Thursday, October 21, 2010

After The Rains

It has been gray for 6 days now and rainy for the last 3 (OK, drizzly 2 days, rainy with lightning 1 day). All told, 2 and 3/4" of rain. This seems to have built up quite the appetite on the hummers. Here are a few photos: the images are clickable for larger views.
 It is not as dark out as it may seem, but it was gray and a little drizzly so I used the flash to get sharper pics.
 This was, by a good measure, the most activity at a feeder I have seen at my yard. For some reason, this was the hot feeder this morning! This shot has 21 birds, I am pretty sure.

This photo is the dead ceanothus (Ramona Lilac) bush that is a favorite landing spot for the hummers (and orioles, when it is that season). I counted over 20 birds waiting for their turn at the feeders.

Sunday, October 17, 2010

Gray Sunday

Last week was in the 90s, today was 60 and wet. The weekend (actually, since Friday) has been gray and on and off drizzly.A good indication that this is just fog-marine layer is this capture from UCSD High-Performance Wireless Research and Education Network
at around 5 PM taken from North Peak at around 5700 feet looking west.

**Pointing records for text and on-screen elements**
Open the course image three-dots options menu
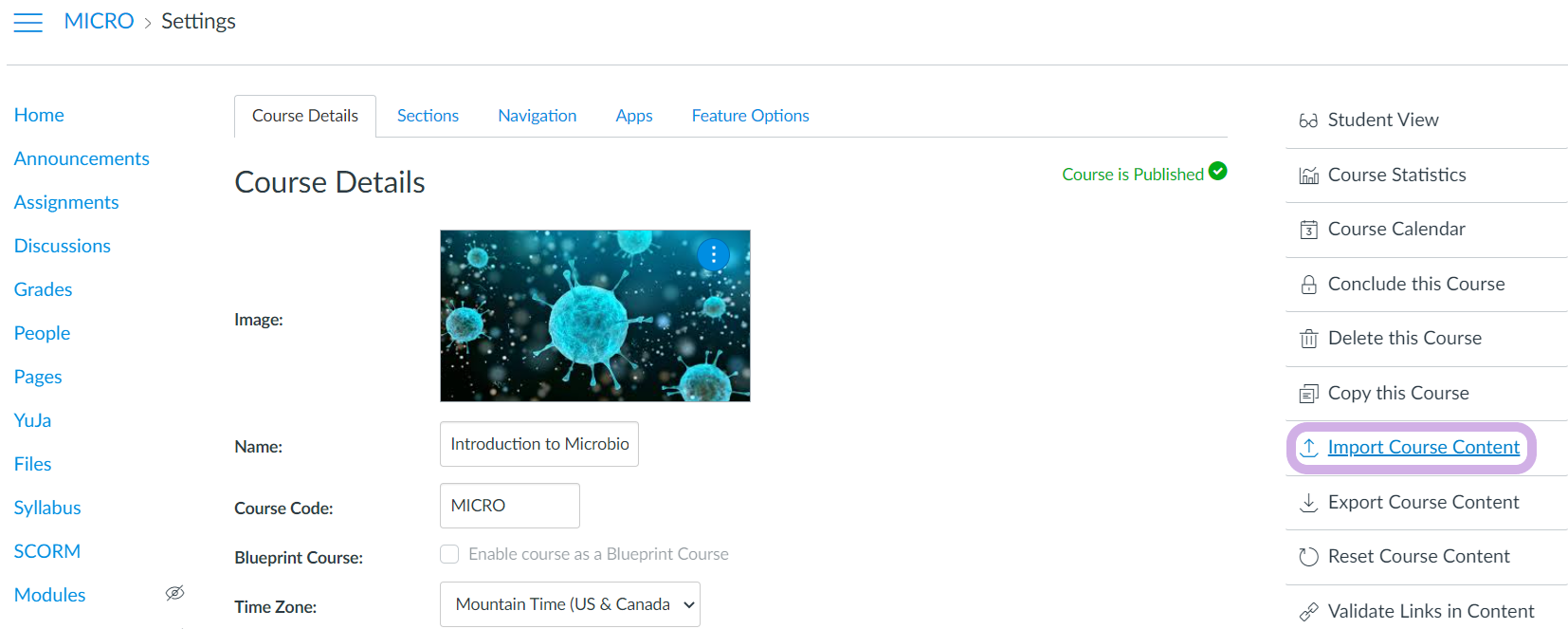 point(713,254)
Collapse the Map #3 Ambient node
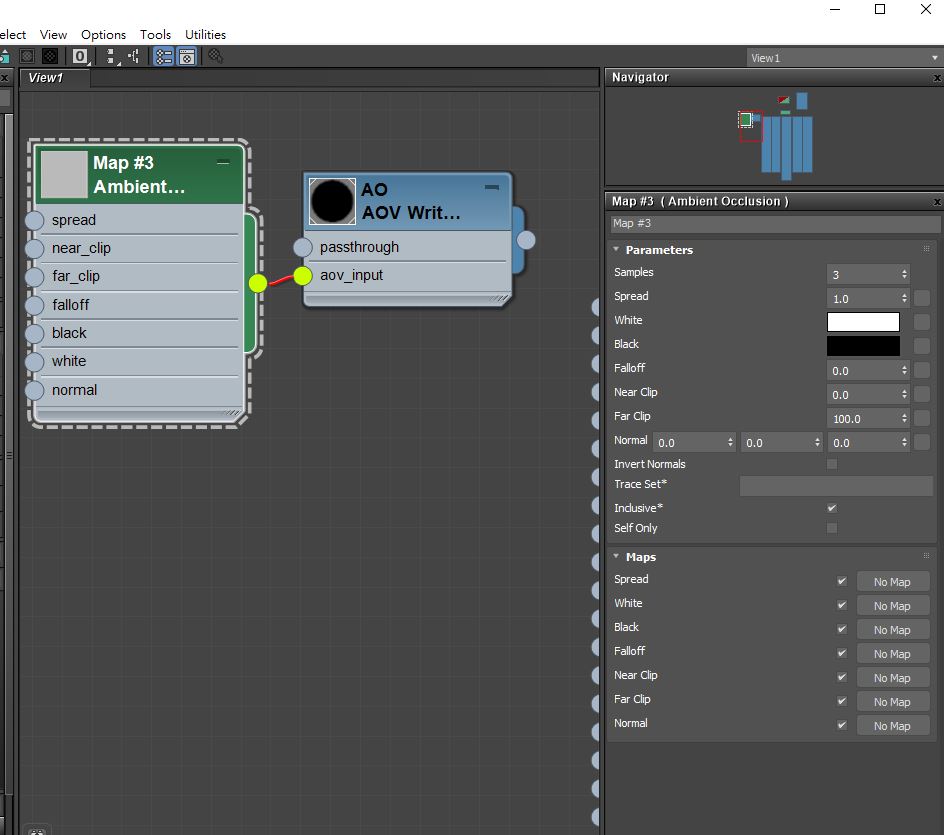This screenshot has width=944, height=835. [x=223, y=161]
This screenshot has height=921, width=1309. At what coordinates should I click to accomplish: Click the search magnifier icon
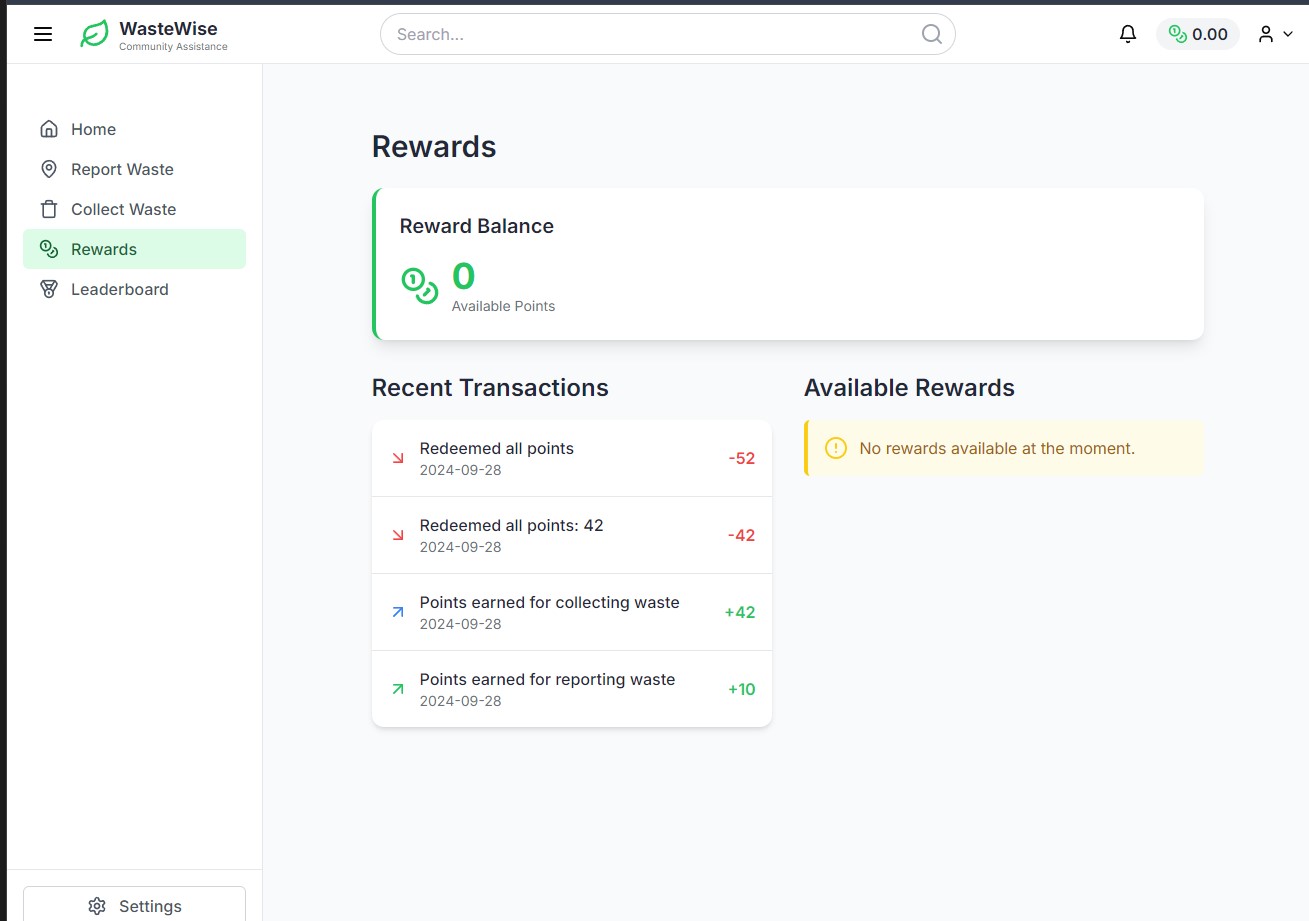(x=931, y=33)
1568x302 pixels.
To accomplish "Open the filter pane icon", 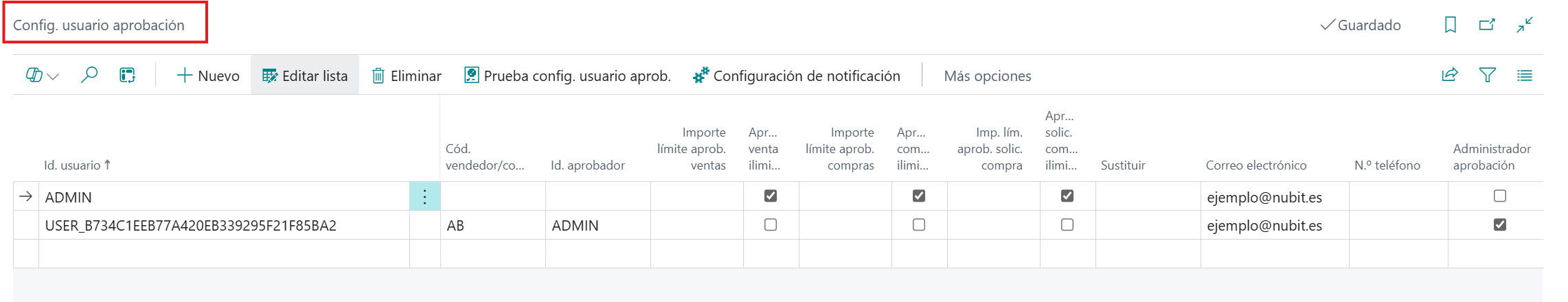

**Your tasks**
a – Answer from the blog posts:
(i) How much rain fell in total?
(ii) How many birds does the busiest feeder shot have?
(iii) What plant is the hummers' favorite landing spot?
b – Write the records as a JSON list of strings, one per line, skipping blank lines and omitting the pictures.
The records have no connection to the blog posts.

**Set of answers**
a –
(i) 2 and 3/4" of rain.
(ii) 21 birds.
(iii) The dead ceanothus (Ramona Lilac) bush.

b –
[
  "Open the course image three-dots options menu",
  " point(713,254)",
  "Collapse the Map #3 Ambient node",
  "This screenshot has width=944, height=835. [x=223, y=161]",
  "This screenshot has height=921, width=1309. At what coordinates should I click to accomplish: Click the search magnifier icon",
  "(x=931, y=33)",
  "1568x302 pixels.",
  "To accomplish \"Open the filter pane icon\", "
]